==== PASSAGE PROVIDED

# would like more imfomation on prince



## kayclover (14 November 2010)

i bought my boy 5weeks ago off a women in chesire(barrow) she didnt know much about him just told us she was selling him for a famliy friend and his rider lost intrest and had done nothing for 2yrs 

he has a height certificate for 14'2hh but stands at 15hh
hs proper name is HOOTON PARK SIXTH SENSE
SIRE:REMLO TB   DAM:TREIDDON MADDONA
11YR OLD TB X ID 
freezemark: V16


















sorry if the pics are big  dont know how to resize 
thanks kayleigh


----------



## kayclover (18 September 2011)

bump!


----------



## Cuffey (18 September 2011)

What passport has he got

Found dam on here:
http://www.sporthorsegb.co.uk/members/Horses.asp?ID=106756

But no mention of your horse in progeny
He does not come up on Nedonline so may have Irish passport
Sorry not much help
.............
On NED Found 2 Male Hooton Park horses, both bay
Born 1999 Double Drop
Born 2002 Small Town Boy
No breeding registered for either


----------



## cally6008 (18 September 2011)

first thing i would do is contact freezemark.biz and ask them to pass your details to previous owner 

are you sure you have his sire/dam names correct and spelt right ?


----------



## kayclover (5 October 2011)

I copyed it from his pasport i dont think it his original passport but the guy who had him before (baz jones) has the certificate for when the staillon was took to the mare ive asked him to send it me but no joy the breeds name is olwen evens i cant find her anywere baz jone was the on who gave him the show name so could be called somthing else :-/


----------



## cally6008 (5 October 2011)

Breeders name is correct, TREIDDON prefix, registered to MRS O EVANS by SPORT HORSE BREEDING OF GREAT BRITAIN on 01 Jan 78

Contact Sport Horse Breeding of GB and ask if they can give you her details or pass your details to her


----------



## cally6008 (5 October 2011)

Long shot information, may be wrong.

I keep coming up with J EVANS, TREIDDON FARM, LL62 5BT BODORGAN , GWYNEDD, Phone : 01407 840267

Gwyneed is in Wales, matches with Evans and Treiddon and Treiddon Madonna was born in Wales

There is a Treiddon Prince ... but I have no idea if this is your horse or not. You could try asking Weatherbys if they will forward a letter to registered owners.

Equine Details - TREIDDON PRINCE
Date of Birth	01-Jan-1994
Gender	Gelding
Colour	Bay
Height	
Breed	Horse
Submitted by	British Horse Database
(ID Passports do not include Pedigree)
Birth Country	Not supplied by PIO

British Horse Database
Ceased trading.
All passports enquiries now handled by Weatherbys.

Weatherbys
Tel: 01933-440077 ext 2260


----------



## be positive (6 October 2011)

========
==== SUPPLIED ENTRIES

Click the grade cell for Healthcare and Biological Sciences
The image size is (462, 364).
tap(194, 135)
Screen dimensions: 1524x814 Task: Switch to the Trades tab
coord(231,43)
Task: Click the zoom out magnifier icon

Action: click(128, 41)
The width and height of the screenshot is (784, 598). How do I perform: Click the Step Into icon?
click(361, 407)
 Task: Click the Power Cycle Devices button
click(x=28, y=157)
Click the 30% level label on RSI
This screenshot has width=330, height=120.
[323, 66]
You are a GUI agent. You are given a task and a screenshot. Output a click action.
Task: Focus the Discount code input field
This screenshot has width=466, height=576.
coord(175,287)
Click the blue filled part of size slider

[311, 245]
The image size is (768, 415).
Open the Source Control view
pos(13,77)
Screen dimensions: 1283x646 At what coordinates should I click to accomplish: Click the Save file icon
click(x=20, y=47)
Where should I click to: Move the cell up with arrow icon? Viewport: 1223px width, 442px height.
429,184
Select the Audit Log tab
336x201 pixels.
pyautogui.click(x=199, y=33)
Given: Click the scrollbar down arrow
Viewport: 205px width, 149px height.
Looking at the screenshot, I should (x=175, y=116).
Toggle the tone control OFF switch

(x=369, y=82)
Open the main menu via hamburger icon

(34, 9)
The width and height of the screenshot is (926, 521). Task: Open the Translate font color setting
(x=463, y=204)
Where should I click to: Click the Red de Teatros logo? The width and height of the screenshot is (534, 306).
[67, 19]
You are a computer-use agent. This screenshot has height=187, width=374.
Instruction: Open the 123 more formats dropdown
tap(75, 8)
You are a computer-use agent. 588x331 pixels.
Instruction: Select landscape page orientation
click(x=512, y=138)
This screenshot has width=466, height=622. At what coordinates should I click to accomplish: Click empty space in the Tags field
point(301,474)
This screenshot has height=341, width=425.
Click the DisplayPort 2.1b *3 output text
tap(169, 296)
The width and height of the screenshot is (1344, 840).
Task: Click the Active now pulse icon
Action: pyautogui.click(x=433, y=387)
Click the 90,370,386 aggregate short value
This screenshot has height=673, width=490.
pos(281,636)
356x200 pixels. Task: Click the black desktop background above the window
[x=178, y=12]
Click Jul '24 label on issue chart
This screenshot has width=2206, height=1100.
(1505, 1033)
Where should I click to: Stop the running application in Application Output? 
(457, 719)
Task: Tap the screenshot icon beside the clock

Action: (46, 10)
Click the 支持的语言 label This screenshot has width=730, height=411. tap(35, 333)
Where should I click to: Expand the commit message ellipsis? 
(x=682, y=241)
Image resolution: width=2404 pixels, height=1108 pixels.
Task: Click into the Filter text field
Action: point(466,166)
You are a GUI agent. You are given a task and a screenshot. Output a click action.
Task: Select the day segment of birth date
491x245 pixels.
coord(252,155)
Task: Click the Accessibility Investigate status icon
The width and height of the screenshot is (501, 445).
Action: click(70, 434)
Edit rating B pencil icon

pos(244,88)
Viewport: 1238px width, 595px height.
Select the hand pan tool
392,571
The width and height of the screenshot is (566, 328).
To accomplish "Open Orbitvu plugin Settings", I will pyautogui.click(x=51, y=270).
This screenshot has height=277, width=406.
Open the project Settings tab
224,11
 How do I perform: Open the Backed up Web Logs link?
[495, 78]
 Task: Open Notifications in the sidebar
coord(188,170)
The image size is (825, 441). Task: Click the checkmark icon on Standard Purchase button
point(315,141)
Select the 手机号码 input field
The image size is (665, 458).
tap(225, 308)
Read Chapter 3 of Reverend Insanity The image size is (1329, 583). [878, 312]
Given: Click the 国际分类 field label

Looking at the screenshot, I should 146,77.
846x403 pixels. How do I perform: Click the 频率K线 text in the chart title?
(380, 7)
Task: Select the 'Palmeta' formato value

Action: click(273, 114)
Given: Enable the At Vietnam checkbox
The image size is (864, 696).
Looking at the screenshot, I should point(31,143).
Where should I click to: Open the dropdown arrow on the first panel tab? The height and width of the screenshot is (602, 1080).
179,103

========

SHORT TASK: Carry on the thread about Prince's background from the point where it stops. The rows are separate from the thread about Prince's background.

OUTPUT:
If you google Treiddon Prince you will find that he was in Belgium in 2006/7 SJ ,it  would be why your horse has height cert at 14.2 as he was a good jumping pony.
It would explain why he is not on the sport horse register as I think they have to be over 15 hands to go in the stud book.He could be the 1994 foal by Romany Rye .
The Evans who bred him are on Anglesey and the mare Cwryrtai Susie was also bred there, I used to own a 1/2 brother to Susie which is why it caught my attention.
I would try and contact the Evans they may be able to tell you more about him as if he is Prince he was obviously a very good pony in his jumping days.


----------



## be positive (6 October 2011)

A bit more searching shows that the stallion Relmo was bred by Mrs C. Evans, I believe she is the same family as the owners of the Treiddon stud so it could be that he was used on the mare Maddona.
Relmo stood at the Machno stud in North Wales and seems to have some useful progeny. 
The mystery really is why he has a different passport if he is really Treiddon Prince he should have that as his name,there seems to be no Hooton Park connection.
Why dont you put Treiddon Prince???  in comp.riders and see if anyone from Belgium comes up with any ideas as he does seem to have done a fair amount. 
FEI records show a Treiddon Prince a bigger horse of different breeding and another rider to the one that shows on the Belgium records,the pony does not come up with an FEI record although his rider does, Marine Scauflaire.


----------



## kayclover (7 October 2011)

ive sent them an email so im just waiting for a reply thanks to all of you for all you help just hopeing i can get to the bottom of it and find out and get him registered


----------



## witchway (8 October 2011)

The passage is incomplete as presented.